Safe bet that maybe only a handful – if that many – of candidates for the Colorado General Assembly even brought the issue up on the campaign trail.
It’s almost a certainty that candidates for the legislature in neighboring Utah, Wyoming and Nevada didn’t bring the issue up. They didn’t have to, because their legislatures did something about liability protection for small-business owners from COVID-19 lawsuits when they had the chance. Not Colorado. Not a single bill cropped up during the last session.
It not only should have, it now must when a new session of the Colorado General Assembly starts in January.
Attorneys Michael Shalhoub and Steven S. Vahidi, in an article in Claims Journal, explain why.

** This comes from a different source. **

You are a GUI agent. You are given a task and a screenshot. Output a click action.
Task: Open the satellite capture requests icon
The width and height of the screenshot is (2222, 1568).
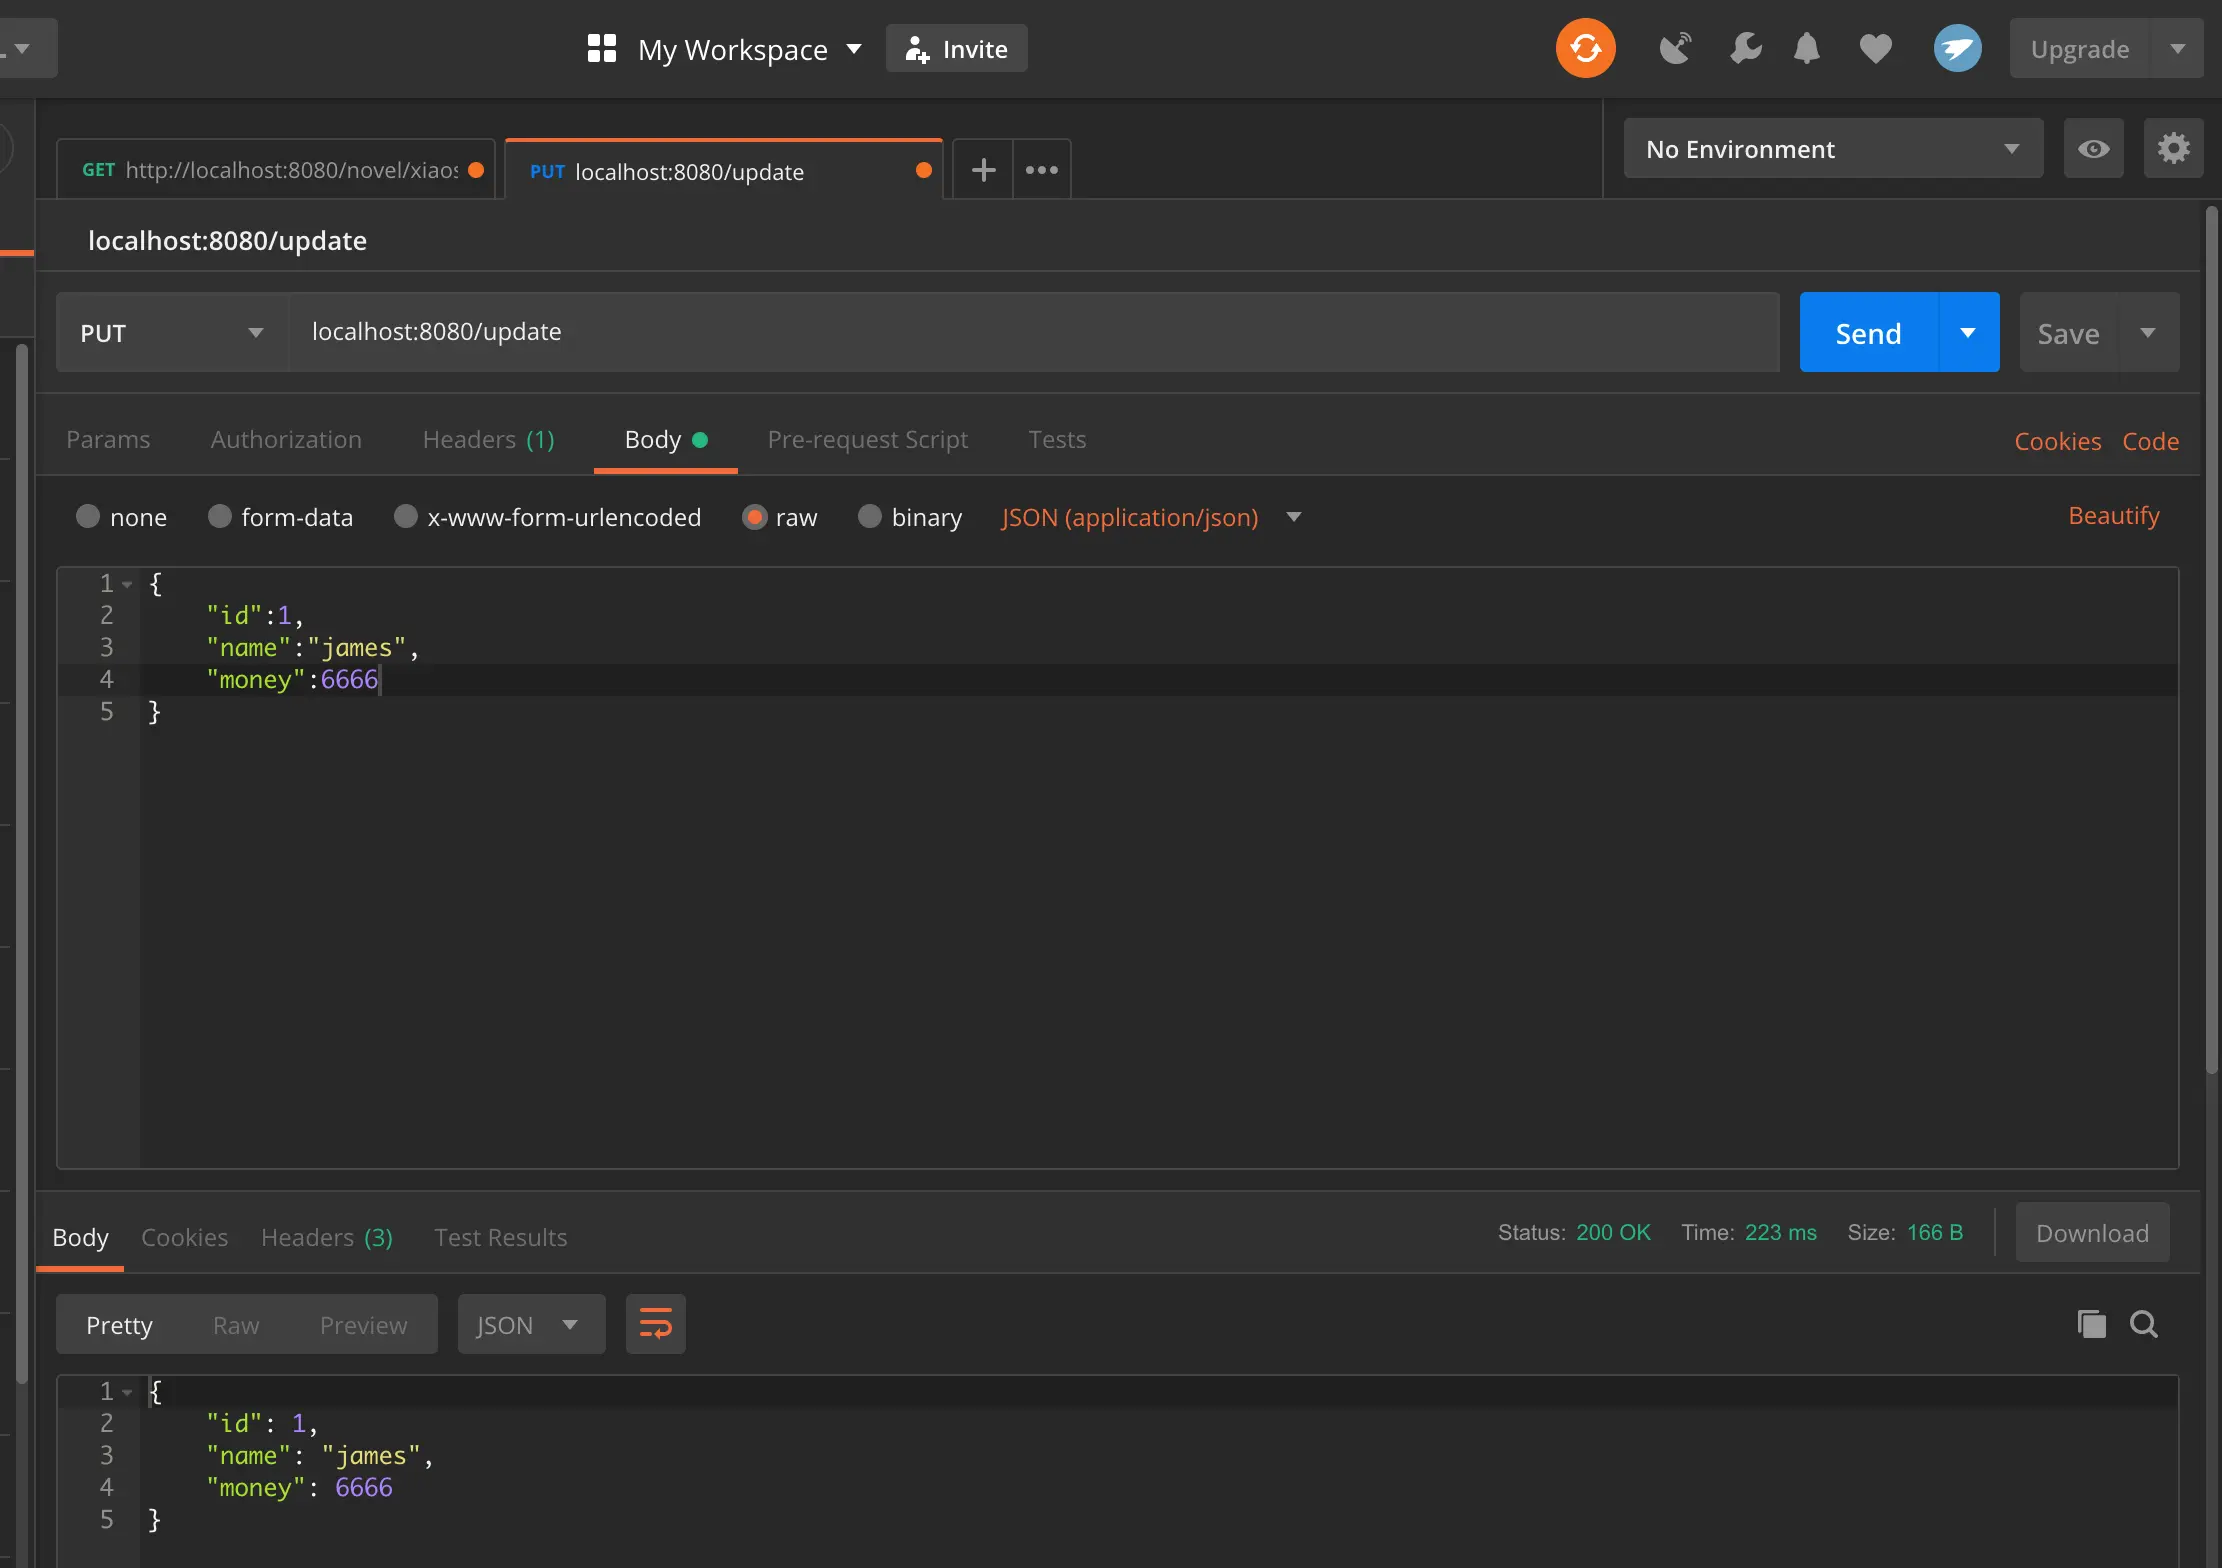click(1675, 48)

“Just the mere threat of litigation may cause many businesses to remain closed or delay reopening because few businesses can afford the costs of defending a lawsuit following weeks of business disruption amid the sudden economic recession. Plaintiffs’ lawyers across the country are already recruiting individuals to sue businesses by pouring millions of dollars into advertising.”
Right now, only 13 states have some form of liability protection holding harmless small-business owners, civic and health institutions from being slapped with a coronavirus lawsuit by plaintiffs who could have contracted it anywhere.
Many state legislators across the country, including some of Colorado’s own, probably banked on Congress coming up with a federal law that would handle the matter. That certainly was the wish of 22 states’ attorneys general who co-signed a letter to Congress in support of S. 4317, the Safe to Work Act.
“Unfortunately, the COVID-19 pandemic has the potential to create a surge in frivolous civil litigation targeting well-intentioned businesses, educational institutions and non-profit organizations that have implemented and utilized applicable pandemic mitigation measures,” the letter said.
“In fact, lawsuits are already being filed. We know that in order for our economy to fully recover, customers and employees have to have the confidence to return to the marketplace, students need to be able to safely return to school, and at the same time, entities of all types that follow applicable guidelines need to be protected from devastating civil liability litigation concerning baseless COVID-related claims. Therefore, we are encouraged by this common-sense framework to provide federal liability protections for much-needed goods and services while still ensuring victims are able to seek legal redress and compensation where appropriate.
“As you are probably aware, states across the country have taken steps to address the need for timely, targeted and temporary civil liability protections in light of the pandemic, but the need for a uniform national baseline of liability protection still exists.”
Five months ago, NFIB, the nation’s largest small-business association, provided Congress such a “uniform national baseline” with liability protection principles to work with. The four principles were:
- The Workers Compensation system should be the exclusive vehicle employees who suffer serious physical injury from COVID-19 at work use to adjudicate their claims.
- Businesses should be protected from liability to customers and other third-parties unless those customers or parties prove the business knowingly failed to develop and implement a reasonable plan for reducing the risk of exposure to COVID-19 and that failure caused the injury.
- Permitted lawsuits should be limited to persons who experience a serious physical injury due to COVID-19 resulting in hospitalization.
- Fines should be imposed on unscrupulous trial attorneys bringing frivolous COVID-19-related lawsuits.
As of this writing, S. 4317 remains mired in the Senate. Similar legislation contained in another bill as a section received 52 votes, including Sen. Cory Gardner’s, but came up short of the 60 votes necessary to proceed.
Unless liability protection is thrown into some last-minute bigger deal, the issue runs the risk of getting swept under the rug, which means it will be up to the next Colorado General Assembly to do something about it.
Together with NFIB’s principles and examples from three nearby states, our legislators have something to work with while they consider the manifest consequences of doing nothing.
Tony Gagliardi is Colorado state director for the National Federation of Independent Business.